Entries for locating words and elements
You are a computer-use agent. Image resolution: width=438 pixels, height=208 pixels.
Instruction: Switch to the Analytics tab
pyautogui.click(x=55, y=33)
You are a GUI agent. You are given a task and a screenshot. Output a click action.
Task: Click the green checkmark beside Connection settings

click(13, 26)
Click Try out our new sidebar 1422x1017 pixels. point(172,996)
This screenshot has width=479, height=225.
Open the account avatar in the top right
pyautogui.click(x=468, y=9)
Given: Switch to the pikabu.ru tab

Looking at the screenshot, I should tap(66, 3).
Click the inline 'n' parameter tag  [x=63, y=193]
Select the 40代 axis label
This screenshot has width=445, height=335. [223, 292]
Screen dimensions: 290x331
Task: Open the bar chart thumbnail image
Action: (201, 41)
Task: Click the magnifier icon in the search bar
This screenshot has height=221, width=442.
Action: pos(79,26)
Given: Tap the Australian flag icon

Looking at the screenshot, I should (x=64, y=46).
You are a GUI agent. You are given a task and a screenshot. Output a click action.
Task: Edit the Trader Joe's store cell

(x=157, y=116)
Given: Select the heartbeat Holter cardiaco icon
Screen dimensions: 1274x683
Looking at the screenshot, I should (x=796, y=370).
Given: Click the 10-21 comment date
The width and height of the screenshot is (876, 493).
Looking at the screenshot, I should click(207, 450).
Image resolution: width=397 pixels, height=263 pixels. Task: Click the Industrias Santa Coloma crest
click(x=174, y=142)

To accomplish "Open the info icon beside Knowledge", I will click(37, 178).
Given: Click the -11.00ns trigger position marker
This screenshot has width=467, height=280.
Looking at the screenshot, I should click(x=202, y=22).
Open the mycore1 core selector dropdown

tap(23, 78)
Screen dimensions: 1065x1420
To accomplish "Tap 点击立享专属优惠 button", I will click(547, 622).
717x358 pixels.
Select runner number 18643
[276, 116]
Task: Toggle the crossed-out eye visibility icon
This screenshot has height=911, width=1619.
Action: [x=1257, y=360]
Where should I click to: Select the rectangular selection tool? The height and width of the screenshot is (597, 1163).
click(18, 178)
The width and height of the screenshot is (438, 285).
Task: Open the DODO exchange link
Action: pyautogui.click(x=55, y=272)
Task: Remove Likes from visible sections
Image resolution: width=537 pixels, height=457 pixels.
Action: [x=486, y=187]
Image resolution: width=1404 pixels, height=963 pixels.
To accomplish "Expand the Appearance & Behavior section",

> **Exercise instructions**: Express the entries above as a JSON list of strings with one string per line, omitting blank lines.

> **Result**:
[
  "You are a computer-use agent. Image resolution: width=438 pixels, height=208 pixels.",
  "Instruction: Switch to the Analytics tab",
  "pyautogui.click(x=55, y=33)",
  "You are a GUI agent. You are given a task and a screenshot. Output a click action.",
  "Task: Click the green checkmark beside Connection settings",
  "click(13, 26)",
  "Click Try out our new sidebar 1422x1017 pixels. point(172,996)",
  "This screenshot has width=479, height=225.",
  "Open the account avatar in the top right",
  "pyautogui.click(x=468, y=9)",
  "Given: Switch to the pikabu.ru tab",
  "Looking at the screenshot, I should tap(66, 3).",
  "Click the inline 'n' parameter tag  [x=63, y=193]",
  "Select the 40代 axis label",
  "This screenshot has width=445, height=335. [223, 292]",
  "Screen dimensions: 290x331",
  "Task: Open the bar chart thumbnail image",
  "Action: (201, 41)",
  "Task: Click the magnifier icon in the search bar",
  "This screenshot has height=221, width=442.",
  "Action: pos(79,26)",
  "Given: Tap the Australian flag icon",
  "Looking at the screenshot, I should (x=64, y=46).",
  "You are a GUI agent. You are given a task and a screenshot. Output a click action.",
  "Task: Edit the Trader Joe's store cell",
  "(x=157, y=116)",
  "Given: Select the heartbeat Holter cardiaco icon",
  "Screen dimensions: 1274x683",
  "Looking at the screenshot, I should (x=796, y=370).",
  "Given: Click the 10-21 comment date",
  "The width and height of the screenshot is (876, 493).",
  "Looking at the screenshot, I should click(207, 450).",
  "Image resolution: width=397 pixels, height=263 pixels. Task: Click the Industrias Santa Coloma crest",
  "click(x=174, y=142)",
  "To accomplish \"Open the info icon beside Knowledge\", I will click(37, 178).",
  "Given: Click the -11.00ns trigger position marker",
  "This screenshot has width=467, height=280.",
  "Looking at the screenshot, I should click(x=202, y=22).",
  "Open the mycore1 core selector dropdown",
  "tap(23, 78)",
  "Screen dimensions: 1065x1420",
  "To accomplish \"Tap 点击立享专属优惠 button\", I will click(547, 622).",
  "717x358 pixels.",
  "Select runner number 18643",
  "[276, 116]",
  "Task: Toggle the crossed-out eye visibility icon",
  "This screenshot has height=911, width=1619.",
  "Action: [x=1257, y=360]",
  "Where should I click to: Select the rectangular selection tool? The height and width of the screenshot is (597, 1163).",
  "click(18, 178)",
  "The width and height of the screenshot is (438, 285).",
  "Task: Open the DODO exchange link",
  "Action: pyautogui.click(x=55, y=272)",
  "Task: Remove Likes from visible sections",
  "Image resolution: width=537 pixels, height=457 pixels.",
  "Action: [x=486, y=187]",
  "Image resolution: width=1404 pixels, height=963 pixels.",
  "To accomplish \"Expand the Appearance & Behavior section\","
]